-- Given records follows --

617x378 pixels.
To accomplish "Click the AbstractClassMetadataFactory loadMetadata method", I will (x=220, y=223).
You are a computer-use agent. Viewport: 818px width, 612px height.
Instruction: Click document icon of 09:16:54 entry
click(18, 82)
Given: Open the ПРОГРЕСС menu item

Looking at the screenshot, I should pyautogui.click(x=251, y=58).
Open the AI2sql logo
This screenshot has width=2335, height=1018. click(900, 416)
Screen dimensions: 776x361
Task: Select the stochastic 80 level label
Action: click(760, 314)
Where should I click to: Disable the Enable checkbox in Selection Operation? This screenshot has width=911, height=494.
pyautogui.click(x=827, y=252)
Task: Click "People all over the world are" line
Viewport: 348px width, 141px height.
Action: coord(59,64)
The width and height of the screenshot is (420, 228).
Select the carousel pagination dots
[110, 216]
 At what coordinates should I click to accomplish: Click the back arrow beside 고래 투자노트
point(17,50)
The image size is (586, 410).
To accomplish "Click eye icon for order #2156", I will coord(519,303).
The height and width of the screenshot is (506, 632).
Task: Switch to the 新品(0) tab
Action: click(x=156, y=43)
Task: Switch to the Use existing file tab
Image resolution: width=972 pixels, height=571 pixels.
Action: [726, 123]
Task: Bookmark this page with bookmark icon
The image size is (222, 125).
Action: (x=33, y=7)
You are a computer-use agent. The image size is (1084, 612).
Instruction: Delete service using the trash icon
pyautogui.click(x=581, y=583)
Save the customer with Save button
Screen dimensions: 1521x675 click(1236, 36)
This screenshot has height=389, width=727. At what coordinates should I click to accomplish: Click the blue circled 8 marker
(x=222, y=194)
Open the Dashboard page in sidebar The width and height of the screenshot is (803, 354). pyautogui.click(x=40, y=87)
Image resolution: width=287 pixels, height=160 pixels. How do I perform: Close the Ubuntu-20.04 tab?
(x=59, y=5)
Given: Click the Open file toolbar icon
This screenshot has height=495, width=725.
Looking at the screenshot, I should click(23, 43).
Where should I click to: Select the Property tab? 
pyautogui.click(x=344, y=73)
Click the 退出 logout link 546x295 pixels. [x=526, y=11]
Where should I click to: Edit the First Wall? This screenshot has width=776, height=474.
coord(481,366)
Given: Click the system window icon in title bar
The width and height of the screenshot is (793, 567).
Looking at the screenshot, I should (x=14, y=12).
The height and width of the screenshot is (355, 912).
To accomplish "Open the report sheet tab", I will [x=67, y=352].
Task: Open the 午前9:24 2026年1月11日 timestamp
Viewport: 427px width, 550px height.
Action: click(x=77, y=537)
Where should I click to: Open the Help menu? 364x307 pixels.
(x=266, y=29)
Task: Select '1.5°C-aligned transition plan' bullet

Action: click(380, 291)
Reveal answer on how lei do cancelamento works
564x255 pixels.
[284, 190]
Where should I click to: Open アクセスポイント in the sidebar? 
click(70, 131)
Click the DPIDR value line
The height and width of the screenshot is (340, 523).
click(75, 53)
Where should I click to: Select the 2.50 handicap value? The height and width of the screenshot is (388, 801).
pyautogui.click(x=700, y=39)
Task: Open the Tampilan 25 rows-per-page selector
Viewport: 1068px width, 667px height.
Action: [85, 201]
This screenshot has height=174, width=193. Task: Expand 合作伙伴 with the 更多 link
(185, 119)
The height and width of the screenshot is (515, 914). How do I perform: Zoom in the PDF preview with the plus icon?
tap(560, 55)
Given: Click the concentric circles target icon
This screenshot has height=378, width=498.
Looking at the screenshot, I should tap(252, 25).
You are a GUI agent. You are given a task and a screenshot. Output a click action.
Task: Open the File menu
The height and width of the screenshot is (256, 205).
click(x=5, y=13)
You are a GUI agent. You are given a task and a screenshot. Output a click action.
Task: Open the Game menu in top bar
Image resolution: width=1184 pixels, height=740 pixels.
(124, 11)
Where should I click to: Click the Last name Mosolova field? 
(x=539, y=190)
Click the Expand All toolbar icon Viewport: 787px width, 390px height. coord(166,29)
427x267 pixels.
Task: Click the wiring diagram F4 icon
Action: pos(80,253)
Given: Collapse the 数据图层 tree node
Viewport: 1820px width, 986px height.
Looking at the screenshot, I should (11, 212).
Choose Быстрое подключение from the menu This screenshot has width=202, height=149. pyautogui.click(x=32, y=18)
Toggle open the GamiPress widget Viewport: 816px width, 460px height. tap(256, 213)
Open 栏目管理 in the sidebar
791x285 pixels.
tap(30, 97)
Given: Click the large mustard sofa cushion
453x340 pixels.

-- Given records concluded --

__Your task__: Reproduce all the records. Keep them exact, please.

__Exercise answer__:
617x378 pixels.
To accomplish "Click the AbstractClassMetadataFactory loadMetadata method", I will (x=220, y=223).
You are a computer-use agent. Viewport: 818px width, 612px height.
Instruction: Click document icon of 09:16:54 entry
click(18, 82)
Given: Open the ПРОГРЕСС menu item

Looking at the screenshot, I should pyautogui.click(x=251, y=58).
Open the AI2sql logo
This screenshot has width=2335, height=1018. click(900, 416)
Screen dimensions: 776x361
Task: Select the stochastic 80 level label
Action: click(760, 314)
Where should I click to: Disable the Enable checkbox in Selection Operation? This screenshot has width=911, height=494.
pyautogui.click(x=827, y=252)
Task: Click "People all over the world are" line
Viewport: 348px width, 141px height.
Action: coord(59,64)
The width and height of the screenshot is (420, 228).
Select the carousel pagination dots
[110, 216]
 At what coordinates should I click to accomplish: Click the back arrow beside 고래 투자노트
point(17,50)
The image size is (586, 410).
To accomplish "Click eye icon for order #2156", I will coord(519,303).
The height and width of the screenshot is (506, 632).
Task: Switch to the 新品(0) tab
Action: click(x=156, y=43)
Task: Switch to the Use existing file tab
Image resolution: width=972 pixels, height=571 pixels.
Action: [726, 123]
Task: Bookmark this page with bookmark icon
The image size is (222, 125).
Action: (x=33, y=7)
You are a computer-use agent. The image size is (1084, 612).
Instruction: Delete service using the trash icon
pyautogui.click(x=581, y=583)
Save the customer with Save button
Screen dimensions: 1521x675 click(1236, 36)
This screenshot has height=389, width=727. At what coordinates should I click to accomplish: Click the blue circled 8 marker
(x=222, y=194)
Open the Dashboard page in sidebar The width and height of the screenshot is (803, 354). pyautogui.click(x=40, y=87)
Image resolution: width=287 pixels, height=160 pixels. How do I perform: Close the Ubuntu-20.04 tab?
(x=59, y=5)
Given: Click the Open file toolbar icon
This screenshot has height=495, width=725.
Looking at the screenshot, I should click(23, 43).
Where should I click to: Select the Property tab? 
pyautogui.click(x=344, y=73)
Click the 退出 logout link 546x295 pixels. [x=526, y=11]
Where should I click to: Edit the First Wall? This screenshot has width=776, height=474.
coord(481,366)
Given: Click the system window icon in title bar
The width and height of the screenshot is (793, 567).
Looking at the screenshot, I should (x=14, y=12).
The height and width of the screenshot is (355, 912).
To accomplish "Open the report sheet tab", I will [x=67, y=352].
Task: Open the 午前9:24 2026年1月11日 timestamp
Viewport: 427px width, 550px height.
Action: click(x=77, y=537)
Where should I click to: Open the Help menu? 364x307 pixels.
(x=266, y=29)
Task: Select '1.5°C-aligned transition plan' bullet

Action: click(380, 291)
Reveal answer on how lei do cancelamento works
564x255 pixels.
[284, 190]
Where should I click to: Open アクセスポイント in the sidebar? 
click(70, 131)
Click the DPIDR value line
The height and width of the screenshot is (340, 523).
click(75, 53)
Where should I click to: Select the 2.50 handicap value? The height and width of the screenshot is (388, 801).
pyautogui.click(x=700, y=39)
Task: Open the Tampilan 25 rows-per-page selector
Viewport: 1068px width, 667px height.
Action: [85, 201]
This screenshot has height=174, width=193. Task: Expand 合作伙伴 with the 更多 link
(185, 119)
The height and width of the screenshot is (515, 914). How do I perform: Zoom in the PDF preview with the plus icon?
tap(560, 55)
Given: Click the concentric circles target icon
This screenshot has height=378, width=498.
Looking at the screenshot, I should tap(252, 25).
You are a GUI agent. You are given a task and a screenshot. Output a click action.
Task: Open the File menu
The height and width of the screenshot is (256, 205).
click(x=5, y=13)
You are a GUI agent. You are given a task and a screenshot. Output a click action.
Task: Open the Game menu in top bar
Image resolution: width=1184 pixels, height=740 pixels.
(124, 11)
Where should I click to: Click the Last name Mosolova field? 
(x=539, y=190)
Click the Expand All toolbar icon Viewport: 787px width, 390px height. coord(166,29)
427x267 pixels.
Task: Click the wiring diagram F4 icon
Action: pos(80,253)
Given: Collapse the 数据图层 tree node
Viewport: 1820px width, 986px height.
Looking at the screenshot, I should (11, 212).
Choose Быстрое подключение from the menu This screenshot has width=202, height=149. pyautogui.click(x=32, y=18)
Toggle open the GamiPress widget Viewport: 816px width, 460px height. tap(256, 213)
Open 栏目管理 in the sidebar
791x285 pixels.
tap(30, 97)
Given: Click the large mustard sofa cushion
453x340 pixels.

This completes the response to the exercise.